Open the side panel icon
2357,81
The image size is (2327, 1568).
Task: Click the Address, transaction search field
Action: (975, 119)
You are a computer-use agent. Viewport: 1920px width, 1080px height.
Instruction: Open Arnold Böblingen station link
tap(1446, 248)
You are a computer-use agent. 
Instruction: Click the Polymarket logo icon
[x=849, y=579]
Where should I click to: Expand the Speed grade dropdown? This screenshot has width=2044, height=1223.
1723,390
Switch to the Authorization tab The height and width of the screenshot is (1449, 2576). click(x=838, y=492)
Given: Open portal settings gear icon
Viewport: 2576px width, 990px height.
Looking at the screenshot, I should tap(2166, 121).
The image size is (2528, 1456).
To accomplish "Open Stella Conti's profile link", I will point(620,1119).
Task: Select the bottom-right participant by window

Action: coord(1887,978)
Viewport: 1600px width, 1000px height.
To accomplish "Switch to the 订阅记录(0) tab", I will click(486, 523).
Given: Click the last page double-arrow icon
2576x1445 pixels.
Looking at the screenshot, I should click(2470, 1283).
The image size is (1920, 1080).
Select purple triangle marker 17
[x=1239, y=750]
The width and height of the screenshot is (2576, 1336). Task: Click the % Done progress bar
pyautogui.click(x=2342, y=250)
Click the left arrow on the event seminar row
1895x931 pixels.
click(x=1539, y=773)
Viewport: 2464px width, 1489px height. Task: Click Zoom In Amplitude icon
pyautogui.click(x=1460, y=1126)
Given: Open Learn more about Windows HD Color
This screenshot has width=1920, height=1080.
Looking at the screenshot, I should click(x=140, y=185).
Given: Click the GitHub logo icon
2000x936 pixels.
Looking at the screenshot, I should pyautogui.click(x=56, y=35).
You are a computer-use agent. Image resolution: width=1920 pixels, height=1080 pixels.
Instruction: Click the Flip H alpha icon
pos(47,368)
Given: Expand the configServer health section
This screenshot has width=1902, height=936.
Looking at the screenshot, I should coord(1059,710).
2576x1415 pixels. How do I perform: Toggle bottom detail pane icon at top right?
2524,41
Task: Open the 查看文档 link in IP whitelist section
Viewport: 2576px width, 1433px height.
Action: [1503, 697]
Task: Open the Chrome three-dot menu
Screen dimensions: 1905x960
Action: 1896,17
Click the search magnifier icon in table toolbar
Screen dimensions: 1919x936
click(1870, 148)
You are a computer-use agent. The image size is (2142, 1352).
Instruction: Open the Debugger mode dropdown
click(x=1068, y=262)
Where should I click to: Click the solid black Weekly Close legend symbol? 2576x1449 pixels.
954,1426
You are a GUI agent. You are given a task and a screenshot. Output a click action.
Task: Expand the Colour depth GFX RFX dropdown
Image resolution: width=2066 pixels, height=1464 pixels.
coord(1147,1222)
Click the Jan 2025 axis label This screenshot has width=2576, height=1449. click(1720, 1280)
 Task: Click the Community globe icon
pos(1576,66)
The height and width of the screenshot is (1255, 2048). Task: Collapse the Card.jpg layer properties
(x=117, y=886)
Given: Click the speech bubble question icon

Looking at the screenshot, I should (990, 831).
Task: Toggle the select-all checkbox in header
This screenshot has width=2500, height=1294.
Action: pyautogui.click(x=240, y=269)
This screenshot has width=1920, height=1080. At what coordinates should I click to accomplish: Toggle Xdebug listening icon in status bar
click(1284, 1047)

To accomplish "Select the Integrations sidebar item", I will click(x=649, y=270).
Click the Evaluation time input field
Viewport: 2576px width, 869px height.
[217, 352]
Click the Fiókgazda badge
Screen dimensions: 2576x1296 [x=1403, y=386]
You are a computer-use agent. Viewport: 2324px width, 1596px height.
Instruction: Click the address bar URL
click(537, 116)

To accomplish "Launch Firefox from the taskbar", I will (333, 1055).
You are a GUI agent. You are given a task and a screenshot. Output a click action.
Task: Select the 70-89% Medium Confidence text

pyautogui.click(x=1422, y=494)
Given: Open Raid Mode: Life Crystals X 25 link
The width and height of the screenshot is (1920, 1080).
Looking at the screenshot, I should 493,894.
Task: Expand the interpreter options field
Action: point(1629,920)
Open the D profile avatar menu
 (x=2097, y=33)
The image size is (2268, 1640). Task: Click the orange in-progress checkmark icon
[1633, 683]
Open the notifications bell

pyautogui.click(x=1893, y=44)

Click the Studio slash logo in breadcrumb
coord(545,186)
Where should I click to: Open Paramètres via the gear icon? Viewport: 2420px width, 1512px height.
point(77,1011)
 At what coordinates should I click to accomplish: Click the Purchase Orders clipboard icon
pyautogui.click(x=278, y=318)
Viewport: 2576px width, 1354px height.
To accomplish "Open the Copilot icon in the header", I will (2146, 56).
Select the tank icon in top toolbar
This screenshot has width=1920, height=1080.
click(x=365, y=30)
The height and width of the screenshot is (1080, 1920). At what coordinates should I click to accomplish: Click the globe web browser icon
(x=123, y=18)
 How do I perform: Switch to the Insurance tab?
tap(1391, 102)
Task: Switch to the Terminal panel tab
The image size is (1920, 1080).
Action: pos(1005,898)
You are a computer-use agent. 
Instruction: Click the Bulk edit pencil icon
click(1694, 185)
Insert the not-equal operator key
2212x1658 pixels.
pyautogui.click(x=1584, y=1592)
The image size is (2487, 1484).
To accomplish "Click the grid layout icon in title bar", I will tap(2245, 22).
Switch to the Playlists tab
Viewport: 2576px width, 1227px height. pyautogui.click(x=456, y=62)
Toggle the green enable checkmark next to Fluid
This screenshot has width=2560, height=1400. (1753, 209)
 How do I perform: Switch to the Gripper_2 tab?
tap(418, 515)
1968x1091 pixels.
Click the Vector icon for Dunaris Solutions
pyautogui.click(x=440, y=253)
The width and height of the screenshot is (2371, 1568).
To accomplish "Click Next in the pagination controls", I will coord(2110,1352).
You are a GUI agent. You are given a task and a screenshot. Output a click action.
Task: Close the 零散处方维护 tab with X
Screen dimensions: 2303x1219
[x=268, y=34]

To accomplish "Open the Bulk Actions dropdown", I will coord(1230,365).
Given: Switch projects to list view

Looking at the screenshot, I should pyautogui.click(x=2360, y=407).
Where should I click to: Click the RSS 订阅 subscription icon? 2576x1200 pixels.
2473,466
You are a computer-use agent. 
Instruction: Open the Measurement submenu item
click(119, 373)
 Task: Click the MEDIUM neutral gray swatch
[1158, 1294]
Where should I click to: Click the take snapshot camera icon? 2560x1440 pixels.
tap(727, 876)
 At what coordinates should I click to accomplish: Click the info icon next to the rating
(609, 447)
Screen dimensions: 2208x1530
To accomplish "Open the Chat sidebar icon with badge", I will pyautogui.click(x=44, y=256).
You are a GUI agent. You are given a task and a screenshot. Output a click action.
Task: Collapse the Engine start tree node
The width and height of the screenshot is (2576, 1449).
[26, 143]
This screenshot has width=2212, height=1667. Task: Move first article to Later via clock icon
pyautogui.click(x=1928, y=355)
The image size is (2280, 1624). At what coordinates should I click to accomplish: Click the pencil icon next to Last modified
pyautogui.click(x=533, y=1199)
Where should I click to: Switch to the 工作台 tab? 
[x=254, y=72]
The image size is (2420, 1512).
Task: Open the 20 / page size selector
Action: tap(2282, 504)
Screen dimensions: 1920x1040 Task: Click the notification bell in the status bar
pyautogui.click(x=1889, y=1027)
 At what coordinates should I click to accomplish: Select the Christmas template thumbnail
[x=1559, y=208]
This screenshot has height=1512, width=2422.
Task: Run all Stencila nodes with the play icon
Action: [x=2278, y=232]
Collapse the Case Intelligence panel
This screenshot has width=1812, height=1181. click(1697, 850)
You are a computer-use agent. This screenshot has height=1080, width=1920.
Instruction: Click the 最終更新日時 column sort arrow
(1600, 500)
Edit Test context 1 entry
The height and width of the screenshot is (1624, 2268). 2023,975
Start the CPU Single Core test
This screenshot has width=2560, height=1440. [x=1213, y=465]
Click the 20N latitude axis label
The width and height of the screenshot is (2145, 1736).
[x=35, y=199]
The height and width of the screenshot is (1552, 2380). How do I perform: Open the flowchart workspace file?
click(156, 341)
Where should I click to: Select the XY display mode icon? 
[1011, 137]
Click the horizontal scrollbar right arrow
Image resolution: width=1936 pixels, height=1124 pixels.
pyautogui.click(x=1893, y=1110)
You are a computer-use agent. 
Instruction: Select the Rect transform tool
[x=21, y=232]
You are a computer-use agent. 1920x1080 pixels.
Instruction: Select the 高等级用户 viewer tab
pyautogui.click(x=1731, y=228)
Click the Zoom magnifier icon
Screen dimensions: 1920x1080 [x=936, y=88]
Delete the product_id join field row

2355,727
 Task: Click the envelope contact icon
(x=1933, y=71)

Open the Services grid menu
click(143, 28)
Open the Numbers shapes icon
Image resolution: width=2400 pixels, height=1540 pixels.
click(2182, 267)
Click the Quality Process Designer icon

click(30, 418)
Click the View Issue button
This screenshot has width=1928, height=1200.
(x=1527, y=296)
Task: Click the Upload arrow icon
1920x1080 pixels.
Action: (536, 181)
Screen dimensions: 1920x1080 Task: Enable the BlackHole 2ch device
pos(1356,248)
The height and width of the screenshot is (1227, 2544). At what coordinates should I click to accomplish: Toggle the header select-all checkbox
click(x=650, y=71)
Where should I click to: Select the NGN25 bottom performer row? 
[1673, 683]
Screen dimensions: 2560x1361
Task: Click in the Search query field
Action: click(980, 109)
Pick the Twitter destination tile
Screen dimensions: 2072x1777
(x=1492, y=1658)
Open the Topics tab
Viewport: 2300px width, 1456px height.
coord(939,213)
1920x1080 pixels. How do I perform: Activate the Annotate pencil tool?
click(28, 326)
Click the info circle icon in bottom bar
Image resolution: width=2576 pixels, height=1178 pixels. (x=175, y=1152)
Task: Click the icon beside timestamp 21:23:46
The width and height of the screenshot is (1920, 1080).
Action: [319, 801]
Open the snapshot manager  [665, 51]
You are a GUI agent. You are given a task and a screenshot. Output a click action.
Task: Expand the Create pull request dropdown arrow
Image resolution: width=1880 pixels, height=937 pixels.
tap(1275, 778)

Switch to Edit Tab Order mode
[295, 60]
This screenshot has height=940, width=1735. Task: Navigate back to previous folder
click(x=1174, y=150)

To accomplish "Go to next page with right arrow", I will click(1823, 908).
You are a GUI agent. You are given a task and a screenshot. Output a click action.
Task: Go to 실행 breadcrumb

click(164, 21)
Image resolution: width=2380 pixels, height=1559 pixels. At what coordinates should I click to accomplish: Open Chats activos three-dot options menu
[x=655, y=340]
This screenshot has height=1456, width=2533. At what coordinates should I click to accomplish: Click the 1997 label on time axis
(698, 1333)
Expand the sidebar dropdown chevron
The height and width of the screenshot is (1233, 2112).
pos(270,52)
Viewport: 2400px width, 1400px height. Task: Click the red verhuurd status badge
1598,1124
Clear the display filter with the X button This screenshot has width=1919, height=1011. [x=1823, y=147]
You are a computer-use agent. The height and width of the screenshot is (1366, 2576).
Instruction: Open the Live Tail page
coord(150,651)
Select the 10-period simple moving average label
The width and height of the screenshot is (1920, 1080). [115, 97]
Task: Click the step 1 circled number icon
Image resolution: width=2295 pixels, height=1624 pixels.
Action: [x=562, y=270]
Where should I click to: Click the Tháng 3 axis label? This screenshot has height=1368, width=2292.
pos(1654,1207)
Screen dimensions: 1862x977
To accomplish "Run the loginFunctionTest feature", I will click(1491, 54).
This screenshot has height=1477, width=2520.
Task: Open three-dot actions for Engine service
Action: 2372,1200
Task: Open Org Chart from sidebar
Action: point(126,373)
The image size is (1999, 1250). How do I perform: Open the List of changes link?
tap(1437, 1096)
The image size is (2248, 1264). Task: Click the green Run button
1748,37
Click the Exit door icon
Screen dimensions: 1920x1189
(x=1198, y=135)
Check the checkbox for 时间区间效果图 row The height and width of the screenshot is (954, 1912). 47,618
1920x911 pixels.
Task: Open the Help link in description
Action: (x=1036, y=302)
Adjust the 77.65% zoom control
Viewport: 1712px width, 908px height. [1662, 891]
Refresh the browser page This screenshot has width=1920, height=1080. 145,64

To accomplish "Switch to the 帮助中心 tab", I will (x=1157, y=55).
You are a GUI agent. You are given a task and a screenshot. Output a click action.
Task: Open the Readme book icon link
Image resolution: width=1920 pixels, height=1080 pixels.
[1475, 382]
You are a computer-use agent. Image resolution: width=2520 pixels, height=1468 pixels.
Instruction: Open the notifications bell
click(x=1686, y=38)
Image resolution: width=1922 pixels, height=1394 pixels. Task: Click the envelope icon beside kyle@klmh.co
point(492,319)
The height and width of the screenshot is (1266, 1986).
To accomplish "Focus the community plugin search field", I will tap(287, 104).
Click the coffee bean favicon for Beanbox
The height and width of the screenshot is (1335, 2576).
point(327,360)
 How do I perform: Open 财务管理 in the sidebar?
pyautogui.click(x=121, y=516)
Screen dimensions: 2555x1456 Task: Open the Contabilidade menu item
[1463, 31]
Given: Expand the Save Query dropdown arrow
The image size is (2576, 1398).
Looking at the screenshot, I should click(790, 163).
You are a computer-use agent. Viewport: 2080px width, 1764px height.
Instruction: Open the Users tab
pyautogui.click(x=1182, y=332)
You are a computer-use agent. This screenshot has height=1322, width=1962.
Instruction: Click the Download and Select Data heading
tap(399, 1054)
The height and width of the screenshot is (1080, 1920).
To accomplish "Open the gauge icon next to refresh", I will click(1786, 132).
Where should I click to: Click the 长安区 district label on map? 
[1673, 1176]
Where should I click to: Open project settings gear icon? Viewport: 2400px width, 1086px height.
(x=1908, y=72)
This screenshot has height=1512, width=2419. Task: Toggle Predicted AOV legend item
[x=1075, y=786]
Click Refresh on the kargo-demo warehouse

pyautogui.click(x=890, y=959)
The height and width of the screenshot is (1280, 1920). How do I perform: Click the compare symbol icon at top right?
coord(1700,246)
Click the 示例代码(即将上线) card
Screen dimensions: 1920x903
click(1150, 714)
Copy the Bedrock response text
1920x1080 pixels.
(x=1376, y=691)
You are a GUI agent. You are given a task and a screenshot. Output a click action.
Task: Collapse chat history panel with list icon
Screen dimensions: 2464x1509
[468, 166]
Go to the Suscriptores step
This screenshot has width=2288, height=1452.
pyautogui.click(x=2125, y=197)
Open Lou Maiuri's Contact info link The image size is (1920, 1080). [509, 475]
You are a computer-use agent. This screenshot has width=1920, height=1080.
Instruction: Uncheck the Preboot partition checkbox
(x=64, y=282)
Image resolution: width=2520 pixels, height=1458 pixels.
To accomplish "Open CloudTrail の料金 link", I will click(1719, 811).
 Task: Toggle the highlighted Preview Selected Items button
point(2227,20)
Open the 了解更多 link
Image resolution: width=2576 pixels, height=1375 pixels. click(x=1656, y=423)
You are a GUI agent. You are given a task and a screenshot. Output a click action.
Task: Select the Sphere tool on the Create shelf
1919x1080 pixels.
☆ ☆ ☆
§ The task
Identify every line above that includes the word "Create", and show those lines.

§ Solution to this problem
Task: Expand the Create pull request dropdown arrow
Task: Select the Sphere tool on the Create shelf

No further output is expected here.